5. Halycon - oh how I long for those halycon days...

6. Cornucopia - makes me think of nests filled with Faberge eggs or treasures in a charity shop or a gathering of haberdashery delights in a shop like Liberty. It makes me feel creative just by saying it: CORNU-COPIA.

7. Twig - like twigs that form on branches and branches that grow on trees and trees that are of the oldest plants of the earth; so beautiful and so enduring. 'Twigs' was also the name of the owl that delivered our wedding rings when my husband and I got married. And I like this song by FKA Twigs.

8. Myriad - I use it all the time. I love it. It has myriad uses (haha).

9. Virago - "A virago is a woman who demonstrates exemplary and heroic qualities." Yes. Exactly.

10. Triptych - I'm drawn to this word and it pops up all the time in art and in exhibitions. But I can't say it. It's a tongue-twister. It mocks me. But it makes it even more appealing to me. I want to create a 'triptych' of something, someday. That'll show it!

Other words I struggle to say are obfuscate and archipelago. I'm sure there are plenty more.

What are your favourite words? Is it just me who struggles with triptych, obfuscate and archipelago?


FOUND poetry (from a Balenciaga perfume advert) by daintydora

I love playing with words and I've featured FOUND poetry here before. Whilst flicking through the latest (free) Boots Health & Beauty magazine, I was inspired to construct a quick poem from the words used to advertise the new Balenciaga perfume.

Found Poem: 'Quite Simply'

Advert used for Found Poetry: 'Quite Simply'

It's a bit silly, but it's quick and it's *FUN*. It taps into something immediate and childlike and gets your mind thinking creatively about words and how they fit together.

And I think I'm sold on the perfume now too: "a dream of never-forgotten woody blend floral..." - yes! And the bottle is rather appealing...

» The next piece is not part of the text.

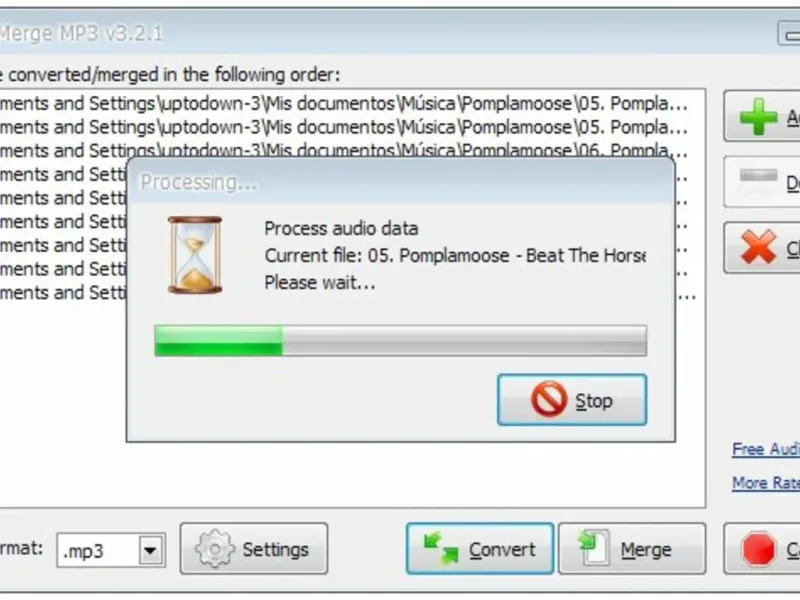Click the green plus Add icon
Image resolution: width=800 pixels, height=600 pixels.
pos(758,116)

I do love it when I can upcycle things, rework things, and use something that would ordinarily be discarded and forgotten, for artistic purpose.

Have you 'found' any poetry of late?


International Day of the Word by daintydora

I'm reading a book about shark attacks and it's the International Day of the Word as Bond of Humankind, created by the Museo de le Palabra. Words hold so much inside them; all the emotion of their syllables and the weight of their definition and their infinite use in language and print, their ability to elevate, inspire, suppress or destroy.

We wouldn't be able to communicate without words. I wouldn't be able to write without words. Writing wouldn't be a 'thing' without words. What about that?  Even the word 'shark' is jagged and sharp in itself. Sharp Shark. SHARP SHARK.